People often do a double-take when meeting Siobhan in person: "I was adopted by an Irish father and a Norwegian mother," she's forced to explain about her ethnic Korean heritage, which strangers have decided doesn't match her name. Now 40, she finally seems at peace with who she is. She's settled into running the detective agency she inherited when her boss died suddenly. She's hired college student Beaker as her intern--and just in time, because she needs someone to check her e-mail while her new assignment takes her to a private island in the Pacific Northwest.
Billionaire Philip Ahn has summoned her to Woodford, his expansive family mansion, to figure out if his youngest child, Duke, is truly his son. Octogenarian Ahn is a genius, specializing in artificial intelligence--and, of course, money. But even his most advanced devices--personal drones, biometric apps--can't (or won't?) prove (or disprove) Duke is an imposter.
Siobhan arrives--after 11 hours of "last class" travel, meant to convey that Ahn is "not out of touch with the value of a dollar"--to find a surreal level of luxury. "Employees in service," never servants, ensure her every comfort, even dressing her for family meals, which entails exquisite, fit-to-the-skin clothing laid out on her most-comfortable-ever bed. She'll need to be suitably costumed to meet the entire Ahn clan: two ex-wives, the current wife, their assorted progeny. And then figure out how to escape their gilded prison.
Woo's acknowledgements make nods to Downtown Abbey (yes, there's a Lady Mary!) and Zhang Yimou's Raise the Red Lantern: "If you are familiar with both works, you can no doubt figure the influences." Woo cleverly inserts plenty of comedic asides and snickering revelations that involve surprisingly multiplying actors--literally. Woo's patriarch, interestingly, shares the same name with Hollywood's first Korean American actor. The Ahn players here certainly could have used some of his training.
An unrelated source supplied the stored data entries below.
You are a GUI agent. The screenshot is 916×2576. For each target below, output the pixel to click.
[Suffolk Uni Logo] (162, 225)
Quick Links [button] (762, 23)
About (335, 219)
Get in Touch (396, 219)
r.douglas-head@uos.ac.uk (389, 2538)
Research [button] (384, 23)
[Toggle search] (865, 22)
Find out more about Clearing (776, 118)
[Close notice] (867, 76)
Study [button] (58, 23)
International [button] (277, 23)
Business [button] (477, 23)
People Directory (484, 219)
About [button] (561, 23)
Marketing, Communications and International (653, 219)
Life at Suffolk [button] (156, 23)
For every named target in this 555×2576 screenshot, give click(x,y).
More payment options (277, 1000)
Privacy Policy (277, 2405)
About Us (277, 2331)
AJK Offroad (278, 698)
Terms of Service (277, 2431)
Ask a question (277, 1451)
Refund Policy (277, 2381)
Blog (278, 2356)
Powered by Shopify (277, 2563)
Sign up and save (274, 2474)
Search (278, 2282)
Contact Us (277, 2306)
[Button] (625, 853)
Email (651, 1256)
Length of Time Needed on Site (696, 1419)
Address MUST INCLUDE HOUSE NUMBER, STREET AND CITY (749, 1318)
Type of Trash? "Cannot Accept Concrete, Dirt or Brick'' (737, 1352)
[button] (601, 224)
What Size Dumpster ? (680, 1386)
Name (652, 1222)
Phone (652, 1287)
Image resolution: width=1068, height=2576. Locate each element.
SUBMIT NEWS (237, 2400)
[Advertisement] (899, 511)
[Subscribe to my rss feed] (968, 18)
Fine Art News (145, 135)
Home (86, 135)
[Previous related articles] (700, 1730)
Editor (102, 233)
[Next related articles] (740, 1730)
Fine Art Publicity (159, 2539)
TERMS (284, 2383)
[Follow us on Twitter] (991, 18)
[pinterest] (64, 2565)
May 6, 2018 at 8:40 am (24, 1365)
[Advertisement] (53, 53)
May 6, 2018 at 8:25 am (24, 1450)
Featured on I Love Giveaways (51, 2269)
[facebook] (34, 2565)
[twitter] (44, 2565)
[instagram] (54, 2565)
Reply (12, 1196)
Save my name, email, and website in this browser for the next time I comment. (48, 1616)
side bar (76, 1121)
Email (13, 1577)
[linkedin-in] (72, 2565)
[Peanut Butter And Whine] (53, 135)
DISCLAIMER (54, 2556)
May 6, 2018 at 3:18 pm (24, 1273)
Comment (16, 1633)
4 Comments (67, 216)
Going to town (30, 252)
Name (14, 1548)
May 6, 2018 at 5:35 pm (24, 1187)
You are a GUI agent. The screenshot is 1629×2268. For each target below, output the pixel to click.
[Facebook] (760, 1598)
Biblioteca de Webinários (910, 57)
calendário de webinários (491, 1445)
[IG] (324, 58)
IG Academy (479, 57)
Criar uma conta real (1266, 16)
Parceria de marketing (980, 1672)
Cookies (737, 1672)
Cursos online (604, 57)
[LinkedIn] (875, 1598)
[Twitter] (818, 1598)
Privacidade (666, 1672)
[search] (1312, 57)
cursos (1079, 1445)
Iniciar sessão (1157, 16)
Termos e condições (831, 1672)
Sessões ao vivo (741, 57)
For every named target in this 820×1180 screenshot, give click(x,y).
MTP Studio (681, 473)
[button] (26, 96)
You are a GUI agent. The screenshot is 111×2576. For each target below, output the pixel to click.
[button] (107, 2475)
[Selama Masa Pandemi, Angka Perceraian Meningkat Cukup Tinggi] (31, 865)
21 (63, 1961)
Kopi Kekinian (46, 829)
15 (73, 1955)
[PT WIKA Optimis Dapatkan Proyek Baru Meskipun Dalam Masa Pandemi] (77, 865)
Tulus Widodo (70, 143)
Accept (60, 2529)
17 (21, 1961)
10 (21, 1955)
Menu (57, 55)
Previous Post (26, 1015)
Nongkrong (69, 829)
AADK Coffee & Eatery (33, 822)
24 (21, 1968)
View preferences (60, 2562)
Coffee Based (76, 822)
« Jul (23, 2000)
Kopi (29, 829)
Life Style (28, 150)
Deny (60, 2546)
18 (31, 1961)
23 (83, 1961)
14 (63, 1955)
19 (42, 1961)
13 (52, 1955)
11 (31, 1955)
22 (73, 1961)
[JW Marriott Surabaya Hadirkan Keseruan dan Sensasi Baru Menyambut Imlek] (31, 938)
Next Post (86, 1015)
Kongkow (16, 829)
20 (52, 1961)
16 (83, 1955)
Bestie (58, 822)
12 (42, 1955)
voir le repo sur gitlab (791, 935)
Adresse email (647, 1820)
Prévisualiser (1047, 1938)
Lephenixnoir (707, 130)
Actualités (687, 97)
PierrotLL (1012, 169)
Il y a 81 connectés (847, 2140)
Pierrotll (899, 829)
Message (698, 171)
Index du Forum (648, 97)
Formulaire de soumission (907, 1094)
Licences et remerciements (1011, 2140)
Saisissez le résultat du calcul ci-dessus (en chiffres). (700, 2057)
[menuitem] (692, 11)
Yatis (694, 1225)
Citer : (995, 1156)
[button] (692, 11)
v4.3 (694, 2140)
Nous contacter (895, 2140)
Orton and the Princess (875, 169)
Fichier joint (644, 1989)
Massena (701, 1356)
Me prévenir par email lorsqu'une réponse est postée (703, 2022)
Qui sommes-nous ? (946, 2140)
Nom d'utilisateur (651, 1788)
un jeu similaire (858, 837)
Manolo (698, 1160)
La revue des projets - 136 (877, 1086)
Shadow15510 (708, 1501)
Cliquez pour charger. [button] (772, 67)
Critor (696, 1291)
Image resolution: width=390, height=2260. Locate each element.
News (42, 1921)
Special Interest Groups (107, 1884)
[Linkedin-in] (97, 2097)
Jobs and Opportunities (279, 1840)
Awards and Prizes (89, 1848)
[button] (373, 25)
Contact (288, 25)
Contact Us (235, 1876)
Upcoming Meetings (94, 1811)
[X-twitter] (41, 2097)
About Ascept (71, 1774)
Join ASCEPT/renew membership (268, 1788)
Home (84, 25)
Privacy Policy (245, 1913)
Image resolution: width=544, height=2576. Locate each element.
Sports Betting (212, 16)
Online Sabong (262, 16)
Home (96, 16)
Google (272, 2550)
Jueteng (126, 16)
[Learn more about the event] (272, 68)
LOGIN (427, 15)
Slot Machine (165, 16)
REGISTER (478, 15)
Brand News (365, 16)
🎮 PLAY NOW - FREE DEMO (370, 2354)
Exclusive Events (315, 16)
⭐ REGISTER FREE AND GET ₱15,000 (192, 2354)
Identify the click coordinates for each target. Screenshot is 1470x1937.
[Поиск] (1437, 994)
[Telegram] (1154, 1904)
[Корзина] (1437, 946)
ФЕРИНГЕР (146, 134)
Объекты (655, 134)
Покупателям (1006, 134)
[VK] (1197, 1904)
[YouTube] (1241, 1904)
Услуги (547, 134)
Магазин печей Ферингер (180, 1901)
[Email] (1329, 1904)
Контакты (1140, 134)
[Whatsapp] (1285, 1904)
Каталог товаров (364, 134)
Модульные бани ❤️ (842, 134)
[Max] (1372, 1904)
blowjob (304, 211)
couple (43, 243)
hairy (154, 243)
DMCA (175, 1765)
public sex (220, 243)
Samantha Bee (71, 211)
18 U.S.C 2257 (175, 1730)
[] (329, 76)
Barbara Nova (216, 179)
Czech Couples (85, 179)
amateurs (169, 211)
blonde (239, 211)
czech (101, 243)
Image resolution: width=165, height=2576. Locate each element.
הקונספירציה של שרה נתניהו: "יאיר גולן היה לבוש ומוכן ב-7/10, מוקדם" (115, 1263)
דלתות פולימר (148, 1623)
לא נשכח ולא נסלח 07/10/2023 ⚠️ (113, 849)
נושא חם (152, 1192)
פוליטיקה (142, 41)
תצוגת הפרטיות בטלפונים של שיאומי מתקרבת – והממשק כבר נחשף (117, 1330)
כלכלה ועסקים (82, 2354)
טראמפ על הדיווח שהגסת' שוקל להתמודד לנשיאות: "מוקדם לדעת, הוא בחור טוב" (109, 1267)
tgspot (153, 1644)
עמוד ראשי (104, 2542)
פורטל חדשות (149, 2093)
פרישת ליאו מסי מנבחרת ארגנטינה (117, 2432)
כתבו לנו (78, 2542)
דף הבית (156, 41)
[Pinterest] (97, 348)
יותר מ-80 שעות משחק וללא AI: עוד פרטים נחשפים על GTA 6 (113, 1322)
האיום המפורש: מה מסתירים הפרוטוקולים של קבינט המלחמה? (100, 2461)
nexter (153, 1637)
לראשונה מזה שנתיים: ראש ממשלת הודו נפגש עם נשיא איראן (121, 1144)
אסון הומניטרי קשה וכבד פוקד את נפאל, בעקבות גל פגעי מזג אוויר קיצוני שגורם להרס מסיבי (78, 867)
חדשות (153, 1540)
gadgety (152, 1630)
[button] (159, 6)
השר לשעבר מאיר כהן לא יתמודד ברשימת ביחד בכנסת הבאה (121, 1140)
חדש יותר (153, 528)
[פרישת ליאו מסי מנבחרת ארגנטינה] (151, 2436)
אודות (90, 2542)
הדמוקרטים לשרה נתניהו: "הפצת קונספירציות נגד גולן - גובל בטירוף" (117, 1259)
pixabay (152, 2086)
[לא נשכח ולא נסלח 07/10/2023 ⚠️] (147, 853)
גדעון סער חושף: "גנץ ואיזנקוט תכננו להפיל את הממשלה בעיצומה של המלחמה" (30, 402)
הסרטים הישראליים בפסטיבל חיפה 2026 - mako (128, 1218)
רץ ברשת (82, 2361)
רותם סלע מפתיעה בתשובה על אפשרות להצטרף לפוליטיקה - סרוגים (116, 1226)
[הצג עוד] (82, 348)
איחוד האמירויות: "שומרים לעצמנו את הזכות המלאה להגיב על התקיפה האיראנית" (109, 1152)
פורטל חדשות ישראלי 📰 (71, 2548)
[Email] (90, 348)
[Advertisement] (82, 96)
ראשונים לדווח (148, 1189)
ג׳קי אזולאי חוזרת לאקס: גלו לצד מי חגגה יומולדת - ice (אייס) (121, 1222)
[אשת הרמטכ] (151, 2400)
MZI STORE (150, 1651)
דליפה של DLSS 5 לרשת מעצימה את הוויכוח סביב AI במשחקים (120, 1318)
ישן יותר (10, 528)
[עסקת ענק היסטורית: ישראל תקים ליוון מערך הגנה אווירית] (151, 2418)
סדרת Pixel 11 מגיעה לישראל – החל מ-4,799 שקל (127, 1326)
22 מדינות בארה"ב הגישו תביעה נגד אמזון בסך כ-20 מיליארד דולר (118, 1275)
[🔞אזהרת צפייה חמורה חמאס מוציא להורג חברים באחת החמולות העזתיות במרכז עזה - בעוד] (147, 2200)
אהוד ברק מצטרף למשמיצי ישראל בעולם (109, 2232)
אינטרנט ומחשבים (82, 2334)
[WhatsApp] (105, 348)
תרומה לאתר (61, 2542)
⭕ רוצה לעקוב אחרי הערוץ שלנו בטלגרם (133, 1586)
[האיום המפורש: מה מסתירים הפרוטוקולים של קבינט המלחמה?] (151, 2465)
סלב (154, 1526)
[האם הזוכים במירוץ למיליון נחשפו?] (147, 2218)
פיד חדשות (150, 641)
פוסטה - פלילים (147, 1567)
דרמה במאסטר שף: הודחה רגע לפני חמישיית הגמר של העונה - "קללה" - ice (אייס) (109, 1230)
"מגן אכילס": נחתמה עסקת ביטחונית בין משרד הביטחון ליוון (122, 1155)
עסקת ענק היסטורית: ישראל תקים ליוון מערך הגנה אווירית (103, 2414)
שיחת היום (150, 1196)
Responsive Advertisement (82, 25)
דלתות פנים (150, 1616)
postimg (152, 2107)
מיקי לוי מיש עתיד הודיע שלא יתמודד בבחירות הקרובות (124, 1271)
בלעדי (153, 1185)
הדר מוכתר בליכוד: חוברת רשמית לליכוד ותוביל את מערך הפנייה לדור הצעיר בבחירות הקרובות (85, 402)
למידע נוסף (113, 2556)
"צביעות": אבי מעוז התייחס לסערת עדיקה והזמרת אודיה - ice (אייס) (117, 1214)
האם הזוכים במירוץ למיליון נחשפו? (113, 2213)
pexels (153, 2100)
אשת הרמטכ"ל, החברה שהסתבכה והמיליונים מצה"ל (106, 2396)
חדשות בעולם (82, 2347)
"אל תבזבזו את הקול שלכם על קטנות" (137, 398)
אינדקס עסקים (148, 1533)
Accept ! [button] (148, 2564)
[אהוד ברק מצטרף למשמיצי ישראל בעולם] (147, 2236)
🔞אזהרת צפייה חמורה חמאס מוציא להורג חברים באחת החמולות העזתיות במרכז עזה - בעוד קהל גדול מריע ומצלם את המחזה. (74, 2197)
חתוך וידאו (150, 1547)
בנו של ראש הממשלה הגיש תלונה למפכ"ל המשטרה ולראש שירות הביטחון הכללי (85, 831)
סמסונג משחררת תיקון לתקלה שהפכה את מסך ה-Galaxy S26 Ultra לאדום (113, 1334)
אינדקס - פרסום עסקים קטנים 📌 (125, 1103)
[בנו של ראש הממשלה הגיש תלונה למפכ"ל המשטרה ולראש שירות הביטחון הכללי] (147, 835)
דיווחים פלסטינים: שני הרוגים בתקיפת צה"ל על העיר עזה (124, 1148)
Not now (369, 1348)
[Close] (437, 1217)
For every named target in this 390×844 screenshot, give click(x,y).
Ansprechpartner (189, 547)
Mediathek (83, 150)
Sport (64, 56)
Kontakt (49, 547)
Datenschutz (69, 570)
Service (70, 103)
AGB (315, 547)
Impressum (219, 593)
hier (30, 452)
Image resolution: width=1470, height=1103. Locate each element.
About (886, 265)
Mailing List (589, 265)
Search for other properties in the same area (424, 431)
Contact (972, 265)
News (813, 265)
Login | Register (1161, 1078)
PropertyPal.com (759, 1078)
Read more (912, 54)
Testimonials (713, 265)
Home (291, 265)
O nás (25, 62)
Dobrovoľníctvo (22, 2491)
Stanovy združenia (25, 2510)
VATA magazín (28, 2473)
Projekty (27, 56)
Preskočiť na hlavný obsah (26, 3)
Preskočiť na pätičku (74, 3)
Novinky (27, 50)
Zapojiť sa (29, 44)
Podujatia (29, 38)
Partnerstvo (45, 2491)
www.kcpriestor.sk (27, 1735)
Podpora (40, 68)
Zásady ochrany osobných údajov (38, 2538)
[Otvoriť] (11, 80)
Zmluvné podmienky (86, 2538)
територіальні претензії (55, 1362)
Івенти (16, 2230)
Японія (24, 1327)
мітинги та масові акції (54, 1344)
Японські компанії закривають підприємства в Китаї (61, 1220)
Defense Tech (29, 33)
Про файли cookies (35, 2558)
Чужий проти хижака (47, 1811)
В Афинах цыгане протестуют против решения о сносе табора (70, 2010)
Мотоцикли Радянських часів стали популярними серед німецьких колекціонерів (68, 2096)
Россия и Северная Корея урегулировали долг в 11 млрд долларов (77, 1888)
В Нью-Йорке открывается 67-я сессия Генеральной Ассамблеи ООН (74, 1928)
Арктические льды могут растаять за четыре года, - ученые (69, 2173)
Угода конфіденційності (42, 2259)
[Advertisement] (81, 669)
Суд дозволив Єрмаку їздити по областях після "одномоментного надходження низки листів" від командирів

Identity--and what makes a family--remain at the heart of Woo's series: is Duke Duke?; the Ahns' overtly wannabe Eurocentric royal posturing (despite their ancestry traced to a 16th-century Korean admiral); Siobhan herself with reminders of her outwardly incongruous face and name; even Beaker with his insights on "code switching." Clever, biting, and page-turning, Woo's PI series surely deserves future developments. --Terry Hong, BookDragon
Shelf Talker: Sung J. Woo returns with another rollicking mystery, set on a posh private island where the dysfunctional family's only son may not be who he seems.